Excerpts from In Search of Excellence
Tom Peters & Robert Waterman Jr, Chapter 6: Close to the Customer
- The best outside analysis of the close-to-the-customer-through service concept that we have come across was performed by Dinah Nemeroff.
- Nemeroff finds three principal themes in an effective service orientation: (1) intensive, active involvement on the part of senior management; (2) a remarkable people orientation; and (3) a high intensity of measurement and feedback.
- As we have found over and over, it starts with senior management. Nemeroff neatly calls it “Service statesmanship". Senior executives exercise that statesmanship through personal example.
- Their commitment starts with a company philosophy. With service as their top goal, they said that “profitability naturally follows”.
- Nemeroff found that top management directly intervenes in decisions about service.

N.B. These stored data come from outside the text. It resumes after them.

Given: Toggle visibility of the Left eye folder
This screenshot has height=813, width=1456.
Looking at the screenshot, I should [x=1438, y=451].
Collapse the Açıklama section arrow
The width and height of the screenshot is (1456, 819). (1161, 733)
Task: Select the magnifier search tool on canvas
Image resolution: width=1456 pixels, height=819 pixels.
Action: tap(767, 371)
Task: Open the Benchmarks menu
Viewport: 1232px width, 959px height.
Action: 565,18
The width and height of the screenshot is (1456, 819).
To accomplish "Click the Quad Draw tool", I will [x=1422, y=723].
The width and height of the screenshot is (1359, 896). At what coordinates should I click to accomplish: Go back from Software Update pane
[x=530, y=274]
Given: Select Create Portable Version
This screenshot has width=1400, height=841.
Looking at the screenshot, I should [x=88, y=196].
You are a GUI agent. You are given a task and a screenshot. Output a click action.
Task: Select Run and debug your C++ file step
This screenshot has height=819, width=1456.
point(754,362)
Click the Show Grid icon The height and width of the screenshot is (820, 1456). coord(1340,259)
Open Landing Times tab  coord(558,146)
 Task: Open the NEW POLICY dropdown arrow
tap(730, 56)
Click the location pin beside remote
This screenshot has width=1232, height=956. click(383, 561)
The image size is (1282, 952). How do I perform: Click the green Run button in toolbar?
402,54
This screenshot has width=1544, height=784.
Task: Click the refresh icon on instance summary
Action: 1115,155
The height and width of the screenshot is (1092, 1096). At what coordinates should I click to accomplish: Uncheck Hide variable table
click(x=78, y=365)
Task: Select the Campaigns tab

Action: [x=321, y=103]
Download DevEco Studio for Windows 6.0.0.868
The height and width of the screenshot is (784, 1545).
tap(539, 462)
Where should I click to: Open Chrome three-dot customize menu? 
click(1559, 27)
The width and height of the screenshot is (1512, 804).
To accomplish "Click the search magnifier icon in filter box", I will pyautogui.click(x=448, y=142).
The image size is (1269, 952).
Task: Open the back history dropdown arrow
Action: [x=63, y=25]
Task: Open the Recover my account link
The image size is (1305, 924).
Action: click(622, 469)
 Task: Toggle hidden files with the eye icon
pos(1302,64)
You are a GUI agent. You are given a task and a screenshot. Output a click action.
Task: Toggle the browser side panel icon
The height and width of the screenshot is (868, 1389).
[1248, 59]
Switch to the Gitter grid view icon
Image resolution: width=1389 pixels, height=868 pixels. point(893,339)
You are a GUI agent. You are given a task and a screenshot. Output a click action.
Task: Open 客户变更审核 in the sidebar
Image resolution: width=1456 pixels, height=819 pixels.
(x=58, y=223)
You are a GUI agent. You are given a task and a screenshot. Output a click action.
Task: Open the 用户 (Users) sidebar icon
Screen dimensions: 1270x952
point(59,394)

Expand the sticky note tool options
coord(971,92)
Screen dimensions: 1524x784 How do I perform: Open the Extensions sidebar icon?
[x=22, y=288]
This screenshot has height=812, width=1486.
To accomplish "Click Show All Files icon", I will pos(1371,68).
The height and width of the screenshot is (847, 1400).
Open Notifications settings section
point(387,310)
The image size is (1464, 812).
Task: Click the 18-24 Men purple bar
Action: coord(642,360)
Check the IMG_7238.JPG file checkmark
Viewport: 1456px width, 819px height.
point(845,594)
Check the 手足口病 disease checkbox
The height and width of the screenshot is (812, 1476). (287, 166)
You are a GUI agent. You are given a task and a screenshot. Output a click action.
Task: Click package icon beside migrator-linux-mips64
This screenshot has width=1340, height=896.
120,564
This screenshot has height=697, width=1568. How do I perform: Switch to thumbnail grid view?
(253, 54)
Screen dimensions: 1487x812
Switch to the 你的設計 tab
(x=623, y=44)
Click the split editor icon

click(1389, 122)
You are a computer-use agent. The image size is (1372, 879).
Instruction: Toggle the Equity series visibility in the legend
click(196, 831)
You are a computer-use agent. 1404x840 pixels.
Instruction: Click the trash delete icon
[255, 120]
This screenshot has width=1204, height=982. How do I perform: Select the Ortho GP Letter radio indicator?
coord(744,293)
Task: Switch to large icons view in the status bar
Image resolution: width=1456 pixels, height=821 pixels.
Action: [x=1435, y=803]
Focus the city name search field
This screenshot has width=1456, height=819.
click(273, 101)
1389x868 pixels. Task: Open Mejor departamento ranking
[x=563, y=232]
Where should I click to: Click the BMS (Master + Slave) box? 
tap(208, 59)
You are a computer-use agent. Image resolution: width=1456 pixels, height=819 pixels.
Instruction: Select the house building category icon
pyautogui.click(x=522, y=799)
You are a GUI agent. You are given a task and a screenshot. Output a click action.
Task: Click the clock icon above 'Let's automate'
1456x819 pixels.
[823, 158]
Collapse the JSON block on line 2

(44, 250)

These mangers have frequent regular meetings with junior professionals who respond to customer mail. They pen “marginal notes on customer correspondence.” And “engage in dramatic service delivery gestures to increase visibility to customers.” (And, we would add, to reinforce this service message throughout their own organizations.)
- Of another aspect of top management style, Nemeroff makes a crucial and surprisingly subtle point: “Interviewed executives believe they must maintain a long-term view of service as a revenue builder.” This point is all too often missed in big American companies.
- Profit objectives, while very necessary, are internally focused and certainly do not inspire people by the thousands way down the line.
- Service objectives, on the other hand, are almost without fail meaningful to down-the-line employees. A strong sense of personal accountability among down-the-line employees is crucial. And one knows that has been accomplished when someone in the field says “Each one of us is the company.”
- Nemeroff makes the important connection that “customer relations simply mirror employee relations.”
- Inseparable from the way the service-oriented companies manage their people is the intensity of measurement and feedback systems. Perhaps her most significant finding in this regard was that new rewards and incentive programs are in continuous preparation.
- This really struck us in all aspects of the work of the excellent companies. Programs for people - incentive programs, training programs, or simple hoopla - undergo continuous retuning, much as product development does. No practice is expected to have impact forever, and programs for people have life cycles just as products do, maybe even shorter ones.